Eve, I tried to let this go but it was causing me to lose sleep :-)
This seemingly small point impacts nearly all the expository work I've
done regarding the SSO profile. Can we flesh this out a little more?
Please see below.
- Sec 4.1.2, Figure 12 (and globally throughout all the figures): I
suspect the arrow for step 1, "Access resource", is supposed to be
dotted, not solid, because it's out of band for SAML. (This is
probably a bug of long standing -- I'm sorry!)

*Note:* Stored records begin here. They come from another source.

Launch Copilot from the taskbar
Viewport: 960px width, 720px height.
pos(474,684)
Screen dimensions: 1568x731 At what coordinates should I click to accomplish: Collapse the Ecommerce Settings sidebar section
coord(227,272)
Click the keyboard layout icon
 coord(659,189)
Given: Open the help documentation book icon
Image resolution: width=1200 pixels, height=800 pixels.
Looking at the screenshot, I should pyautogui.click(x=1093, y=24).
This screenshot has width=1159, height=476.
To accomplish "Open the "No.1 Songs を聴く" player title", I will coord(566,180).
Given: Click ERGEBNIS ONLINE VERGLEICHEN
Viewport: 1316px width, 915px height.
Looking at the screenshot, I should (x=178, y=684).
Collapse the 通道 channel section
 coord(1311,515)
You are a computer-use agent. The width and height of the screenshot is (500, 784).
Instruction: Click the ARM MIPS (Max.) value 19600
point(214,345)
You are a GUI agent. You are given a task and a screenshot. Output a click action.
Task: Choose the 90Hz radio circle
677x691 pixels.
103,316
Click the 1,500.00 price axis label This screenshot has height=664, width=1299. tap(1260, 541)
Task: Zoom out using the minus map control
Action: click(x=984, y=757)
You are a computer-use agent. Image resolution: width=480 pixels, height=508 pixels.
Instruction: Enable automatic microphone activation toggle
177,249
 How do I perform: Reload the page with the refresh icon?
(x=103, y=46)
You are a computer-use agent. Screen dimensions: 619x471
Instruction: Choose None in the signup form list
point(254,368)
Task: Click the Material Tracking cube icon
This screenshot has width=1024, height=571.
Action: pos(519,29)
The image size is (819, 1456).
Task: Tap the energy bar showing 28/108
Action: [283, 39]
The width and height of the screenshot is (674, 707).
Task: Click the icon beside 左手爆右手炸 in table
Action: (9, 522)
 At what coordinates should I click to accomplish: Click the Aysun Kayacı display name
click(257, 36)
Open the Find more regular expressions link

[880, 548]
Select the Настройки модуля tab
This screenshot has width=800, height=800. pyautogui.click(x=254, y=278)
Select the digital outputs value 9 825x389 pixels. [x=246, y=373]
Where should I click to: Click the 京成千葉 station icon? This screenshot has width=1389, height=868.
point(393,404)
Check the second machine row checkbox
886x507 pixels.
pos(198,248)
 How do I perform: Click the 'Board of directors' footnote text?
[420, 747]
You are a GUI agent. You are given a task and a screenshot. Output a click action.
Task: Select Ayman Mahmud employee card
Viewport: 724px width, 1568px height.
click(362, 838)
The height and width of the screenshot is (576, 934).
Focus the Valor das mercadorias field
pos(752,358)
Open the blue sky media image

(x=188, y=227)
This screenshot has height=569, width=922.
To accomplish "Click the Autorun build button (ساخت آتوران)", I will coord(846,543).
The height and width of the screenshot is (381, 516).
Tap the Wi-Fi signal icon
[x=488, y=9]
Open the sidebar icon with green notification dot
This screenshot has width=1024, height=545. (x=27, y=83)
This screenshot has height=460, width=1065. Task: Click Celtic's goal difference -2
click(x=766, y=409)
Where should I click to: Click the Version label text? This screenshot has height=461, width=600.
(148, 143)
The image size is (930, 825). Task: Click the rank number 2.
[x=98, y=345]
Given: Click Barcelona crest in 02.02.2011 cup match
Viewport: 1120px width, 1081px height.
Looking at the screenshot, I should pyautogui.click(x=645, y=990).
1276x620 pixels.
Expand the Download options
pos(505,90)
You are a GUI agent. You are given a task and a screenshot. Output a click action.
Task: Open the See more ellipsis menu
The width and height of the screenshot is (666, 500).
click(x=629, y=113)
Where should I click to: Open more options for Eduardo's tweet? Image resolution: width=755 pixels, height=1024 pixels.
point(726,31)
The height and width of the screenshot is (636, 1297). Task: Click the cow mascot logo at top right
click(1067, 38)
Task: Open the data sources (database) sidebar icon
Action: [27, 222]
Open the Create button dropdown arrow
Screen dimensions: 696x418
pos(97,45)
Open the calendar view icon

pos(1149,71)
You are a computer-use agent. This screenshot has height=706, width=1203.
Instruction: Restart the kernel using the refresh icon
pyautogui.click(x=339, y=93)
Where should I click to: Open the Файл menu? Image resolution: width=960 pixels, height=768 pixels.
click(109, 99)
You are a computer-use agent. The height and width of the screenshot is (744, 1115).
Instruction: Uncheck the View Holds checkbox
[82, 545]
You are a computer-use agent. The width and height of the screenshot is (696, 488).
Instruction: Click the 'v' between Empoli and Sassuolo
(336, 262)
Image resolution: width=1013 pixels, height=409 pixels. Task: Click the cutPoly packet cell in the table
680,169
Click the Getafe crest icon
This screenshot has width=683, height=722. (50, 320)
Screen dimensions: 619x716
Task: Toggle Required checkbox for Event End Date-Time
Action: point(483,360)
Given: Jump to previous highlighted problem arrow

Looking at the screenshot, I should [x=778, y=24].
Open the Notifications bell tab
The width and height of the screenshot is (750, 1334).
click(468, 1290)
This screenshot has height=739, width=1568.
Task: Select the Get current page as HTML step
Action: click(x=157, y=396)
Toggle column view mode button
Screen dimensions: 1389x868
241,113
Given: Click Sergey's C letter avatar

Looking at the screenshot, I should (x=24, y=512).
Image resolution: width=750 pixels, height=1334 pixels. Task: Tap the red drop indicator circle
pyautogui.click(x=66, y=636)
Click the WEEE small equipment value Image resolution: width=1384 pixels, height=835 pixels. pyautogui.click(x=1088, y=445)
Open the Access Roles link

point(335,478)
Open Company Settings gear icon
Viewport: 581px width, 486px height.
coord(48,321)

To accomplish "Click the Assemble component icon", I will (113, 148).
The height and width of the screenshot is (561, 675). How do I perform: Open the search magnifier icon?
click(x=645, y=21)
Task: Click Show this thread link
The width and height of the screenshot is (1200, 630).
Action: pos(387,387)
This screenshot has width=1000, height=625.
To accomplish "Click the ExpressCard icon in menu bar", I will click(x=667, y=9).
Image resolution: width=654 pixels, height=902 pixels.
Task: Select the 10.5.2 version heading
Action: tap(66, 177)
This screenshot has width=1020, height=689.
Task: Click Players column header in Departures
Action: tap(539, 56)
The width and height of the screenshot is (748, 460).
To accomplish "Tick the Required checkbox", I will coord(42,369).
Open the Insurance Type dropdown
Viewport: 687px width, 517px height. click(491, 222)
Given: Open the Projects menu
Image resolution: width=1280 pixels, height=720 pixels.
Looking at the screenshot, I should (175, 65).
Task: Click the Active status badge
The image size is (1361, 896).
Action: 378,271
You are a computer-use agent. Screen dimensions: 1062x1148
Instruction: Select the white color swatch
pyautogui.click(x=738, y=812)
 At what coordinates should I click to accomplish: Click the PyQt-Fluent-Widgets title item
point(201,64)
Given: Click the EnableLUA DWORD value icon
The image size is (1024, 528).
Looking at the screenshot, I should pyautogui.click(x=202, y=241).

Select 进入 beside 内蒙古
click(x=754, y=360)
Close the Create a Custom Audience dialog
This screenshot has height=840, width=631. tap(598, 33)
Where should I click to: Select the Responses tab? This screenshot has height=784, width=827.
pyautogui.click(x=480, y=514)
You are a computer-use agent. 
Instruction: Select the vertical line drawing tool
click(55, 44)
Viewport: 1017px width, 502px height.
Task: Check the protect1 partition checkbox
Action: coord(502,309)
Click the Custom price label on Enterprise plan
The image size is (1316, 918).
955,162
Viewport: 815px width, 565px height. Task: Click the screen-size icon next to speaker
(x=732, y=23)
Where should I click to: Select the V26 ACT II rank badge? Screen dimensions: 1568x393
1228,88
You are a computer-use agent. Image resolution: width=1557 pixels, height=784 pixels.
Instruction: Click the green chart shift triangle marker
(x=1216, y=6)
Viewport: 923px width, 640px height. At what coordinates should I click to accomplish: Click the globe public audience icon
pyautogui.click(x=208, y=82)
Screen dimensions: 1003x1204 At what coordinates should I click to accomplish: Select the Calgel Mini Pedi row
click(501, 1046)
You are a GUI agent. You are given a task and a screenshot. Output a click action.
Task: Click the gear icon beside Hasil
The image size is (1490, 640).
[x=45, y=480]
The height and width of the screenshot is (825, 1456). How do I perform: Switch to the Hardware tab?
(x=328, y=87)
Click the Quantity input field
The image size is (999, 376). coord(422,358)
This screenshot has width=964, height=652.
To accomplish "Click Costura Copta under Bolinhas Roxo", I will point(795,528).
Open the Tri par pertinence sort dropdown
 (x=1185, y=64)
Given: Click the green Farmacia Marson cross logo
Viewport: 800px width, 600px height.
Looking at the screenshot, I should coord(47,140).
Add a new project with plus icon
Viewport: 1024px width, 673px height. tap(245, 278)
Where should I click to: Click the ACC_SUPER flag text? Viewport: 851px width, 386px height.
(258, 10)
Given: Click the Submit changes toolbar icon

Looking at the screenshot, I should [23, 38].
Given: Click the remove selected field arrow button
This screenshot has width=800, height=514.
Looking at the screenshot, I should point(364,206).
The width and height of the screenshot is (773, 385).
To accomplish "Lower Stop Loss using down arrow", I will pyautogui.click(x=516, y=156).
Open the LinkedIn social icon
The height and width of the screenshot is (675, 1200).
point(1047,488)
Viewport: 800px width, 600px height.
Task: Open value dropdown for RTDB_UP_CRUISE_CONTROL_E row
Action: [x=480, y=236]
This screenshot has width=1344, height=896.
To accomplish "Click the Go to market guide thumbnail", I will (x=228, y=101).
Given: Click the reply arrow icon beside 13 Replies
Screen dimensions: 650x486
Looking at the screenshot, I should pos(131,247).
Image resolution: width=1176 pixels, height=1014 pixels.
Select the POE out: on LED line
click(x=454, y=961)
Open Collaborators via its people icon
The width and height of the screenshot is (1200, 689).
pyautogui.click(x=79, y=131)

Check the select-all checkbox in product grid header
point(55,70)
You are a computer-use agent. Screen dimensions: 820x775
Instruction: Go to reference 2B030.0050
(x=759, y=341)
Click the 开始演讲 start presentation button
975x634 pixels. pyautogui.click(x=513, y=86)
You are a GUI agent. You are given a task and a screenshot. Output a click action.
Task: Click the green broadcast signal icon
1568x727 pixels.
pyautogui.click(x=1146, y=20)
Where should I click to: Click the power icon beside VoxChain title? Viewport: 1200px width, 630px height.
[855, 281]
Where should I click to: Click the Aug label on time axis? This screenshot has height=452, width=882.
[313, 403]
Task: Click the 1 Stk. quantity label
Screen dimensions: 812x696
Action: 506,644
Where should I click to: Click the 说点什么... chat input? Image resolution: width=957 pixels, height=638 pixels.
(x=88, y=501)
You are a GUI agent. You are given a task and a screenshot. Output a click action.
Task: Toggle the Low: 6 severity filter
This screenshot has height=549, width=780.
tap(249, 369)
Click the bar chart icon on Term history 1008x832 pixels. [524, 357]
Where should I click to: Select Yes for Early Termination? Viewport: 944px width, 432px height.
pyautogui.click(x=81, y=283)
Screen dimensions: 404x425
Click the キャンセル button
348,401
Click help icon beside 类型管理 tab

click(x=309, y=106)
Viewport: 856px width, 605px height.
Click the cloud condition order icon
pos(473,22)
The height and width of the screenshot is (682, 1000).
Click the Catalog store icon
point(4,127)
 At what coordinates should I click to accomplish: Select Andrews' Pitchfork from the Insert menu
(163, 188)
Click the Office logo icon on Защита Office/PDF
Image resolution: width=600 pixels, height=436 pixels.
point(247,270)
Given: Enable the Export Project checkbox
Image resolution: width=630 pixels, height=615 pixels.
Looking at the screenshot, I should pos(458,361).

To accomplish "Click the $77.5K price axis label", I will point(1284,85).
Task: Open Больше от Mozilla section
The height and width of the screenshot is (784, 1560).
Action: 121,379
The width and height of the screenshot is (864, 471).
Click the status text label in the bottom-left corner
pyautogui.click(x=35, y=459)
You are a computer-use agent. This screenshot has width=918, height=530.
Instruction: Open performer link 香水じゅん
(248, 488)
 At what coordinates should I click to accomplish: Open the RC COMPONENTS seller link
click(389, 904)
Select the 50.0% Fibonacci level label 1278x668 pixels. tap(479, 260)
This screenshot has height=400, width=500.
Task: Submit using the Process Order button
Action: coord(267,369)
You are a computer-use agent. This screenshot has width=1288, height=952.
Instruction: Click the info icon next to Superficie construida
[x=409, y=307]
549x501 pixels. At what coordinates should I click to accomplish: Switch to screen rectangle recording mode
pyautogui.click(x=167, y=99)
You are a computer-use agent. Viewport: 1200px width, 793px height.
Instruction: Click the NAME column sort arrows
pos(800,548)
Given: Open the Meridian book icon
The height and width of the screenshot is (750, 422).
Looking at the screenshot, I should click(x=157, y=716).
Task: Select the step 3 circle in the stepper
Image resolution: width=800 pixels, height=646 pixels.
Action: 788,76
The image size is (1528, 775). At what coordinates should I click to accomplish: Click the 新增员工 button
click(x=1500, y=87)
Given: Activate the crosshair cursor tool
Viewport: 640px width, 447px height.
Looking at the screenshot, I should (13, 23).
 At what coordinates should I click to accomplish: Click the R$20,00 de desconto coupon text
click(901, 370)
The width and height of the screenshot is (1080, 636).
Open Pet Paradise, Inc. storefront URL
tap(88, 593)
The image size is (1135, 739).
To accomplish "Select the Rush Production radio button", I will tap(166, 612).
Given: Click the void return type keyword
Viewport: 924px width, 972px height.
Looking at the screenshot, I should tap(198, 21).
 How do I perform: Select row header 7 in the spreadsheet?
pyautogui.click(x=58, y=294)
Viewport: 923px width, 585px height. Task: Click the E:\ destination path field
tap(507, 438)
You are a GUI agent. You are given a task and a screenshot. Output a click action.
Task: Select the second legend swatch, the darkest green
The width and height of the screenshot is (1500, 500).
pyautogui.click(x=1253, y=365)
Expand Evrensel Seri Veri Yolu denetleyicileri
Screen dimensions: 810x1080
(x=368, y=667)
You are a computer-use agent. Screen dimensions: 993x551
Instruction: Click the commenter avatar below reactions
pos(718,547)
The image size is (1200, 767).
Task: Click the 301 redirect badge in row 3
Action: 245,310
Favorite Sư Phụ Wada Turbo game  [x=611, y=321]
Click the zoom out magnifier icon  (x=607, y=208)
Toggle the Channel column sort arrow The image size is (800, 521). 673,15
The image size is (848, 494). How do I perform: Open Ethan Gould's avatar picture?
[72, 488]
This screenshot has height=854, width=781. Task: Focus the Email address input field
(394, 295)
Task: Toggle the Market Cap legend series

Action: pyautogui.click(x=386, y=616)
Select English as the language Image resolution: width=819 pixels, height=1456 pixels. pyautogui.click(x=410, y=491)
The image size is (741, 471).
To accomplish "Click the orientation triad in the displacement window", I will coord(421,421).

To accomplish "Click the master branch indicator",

My interpretation is just the opposite. By all indications, steps 1
and 7 are in band and in scope. In particular, see sections 18.104.22.168
and 22.214.171.124 in SAMLProf.
Good point. Since this requires a change to the diagram, can I make
another suggestion (at the risk of being pedantic)? A flow diagram
illustrating request-response exchanges should not have an odd number
of steps. The culprit in this case is step 2, which is really a pair
It's a pair depending on the binding...
It doesn't seem like the binding matters. The profile specifies a
number of round trips between a user agent and a SAML entity. The
flow begins and ends with a user agent. Thus the total number of
steps is a multiple of two. This is true in all cases, even artifact.
I personally don't think we need to hew to this rule.
That's fine. It's mostly pedagogical and not worth quibbling about in
general. I personally find this to be a useful rule when writing
documentation and so forth since it leads to reasonably complete
end-to-end flows that novices can understand.